The focus of the Centennial Park will be two statues of drill sergeants: one male and one female.

"We are going to develop a monument, or statue to honor the drill sergeants," Goldsmith said.

He said the Centennial Park will be a place for the thousands of people who visit Fort Jackson weekly for basic training graduation to take photos and reflect on the legacy of the soldiers trained there.

"We want people to see this monument and be able to stop, take pictures with their families there," he said. "We want a focal point for them to come and be able to see some of the heritage of Fort Jackson. But also put it right in that area so that they can see the drill sergeant was the key to being able to take their son and daughter and mold them into a strong soldier."

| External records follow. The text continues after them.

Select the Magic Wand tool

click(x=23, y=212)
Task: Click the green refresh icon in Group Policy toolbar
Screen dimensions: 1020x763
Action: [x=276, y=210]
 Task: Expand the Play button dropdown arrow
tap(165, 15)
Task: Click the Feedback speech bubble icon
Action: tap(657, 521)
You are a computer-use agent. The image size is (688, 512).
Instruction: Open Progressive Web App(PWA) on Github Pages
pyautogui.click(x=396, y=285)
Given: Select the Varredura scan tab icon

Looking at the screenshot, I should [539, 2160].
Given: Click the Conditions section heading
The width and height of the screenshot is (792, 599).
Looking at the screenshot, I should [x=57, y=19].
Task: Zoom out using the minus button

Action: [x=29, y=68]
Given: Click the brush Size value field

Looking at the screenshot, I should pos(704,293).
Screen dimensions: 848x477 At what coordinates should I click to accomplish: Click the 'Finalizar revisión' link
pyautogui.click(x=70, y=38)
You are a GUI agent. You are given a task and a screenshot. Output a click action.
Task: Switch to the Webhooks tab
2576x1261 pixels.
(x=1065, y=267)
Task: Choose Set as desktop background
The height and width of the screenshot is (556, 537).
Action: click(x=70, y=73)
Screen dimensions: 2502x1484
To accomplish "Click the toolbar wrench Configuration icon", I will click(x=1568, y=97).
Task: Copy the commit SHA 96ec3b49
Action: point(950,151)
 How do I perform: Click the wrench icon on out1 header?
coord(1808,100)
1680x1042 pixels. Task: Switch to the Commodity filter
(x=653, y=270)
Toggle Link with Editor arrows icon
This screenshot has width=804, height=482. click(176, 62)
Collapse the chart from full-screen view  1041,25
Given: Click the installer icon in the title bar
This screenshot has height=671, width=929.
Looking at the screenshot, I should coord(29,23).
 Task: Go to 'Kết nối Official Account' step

Along with the statue of the drill sergeants, the park will include green space, amphitheater, memorial area and Patriot's Parkway. It will serve as monument to all of those who served their country.

The local master stone carver and sculptor commissioned to create the sculpture, Ron Clamp,  also created the 9/11 First Responders Memorial next to the Columbia Metropolitan Convention Center.

But now organizers must raise donations to pay to build the monument. Goldsmith is confident the Columbia-area community will be supportive.

"We're going to have a total community effort to try to raise this funding," he said.

The Association will be selling brick pavers to help pay for the construction. Click here for more information.

Organizers are working with Fort Jackson officials to determine a specific location for the commemorative park.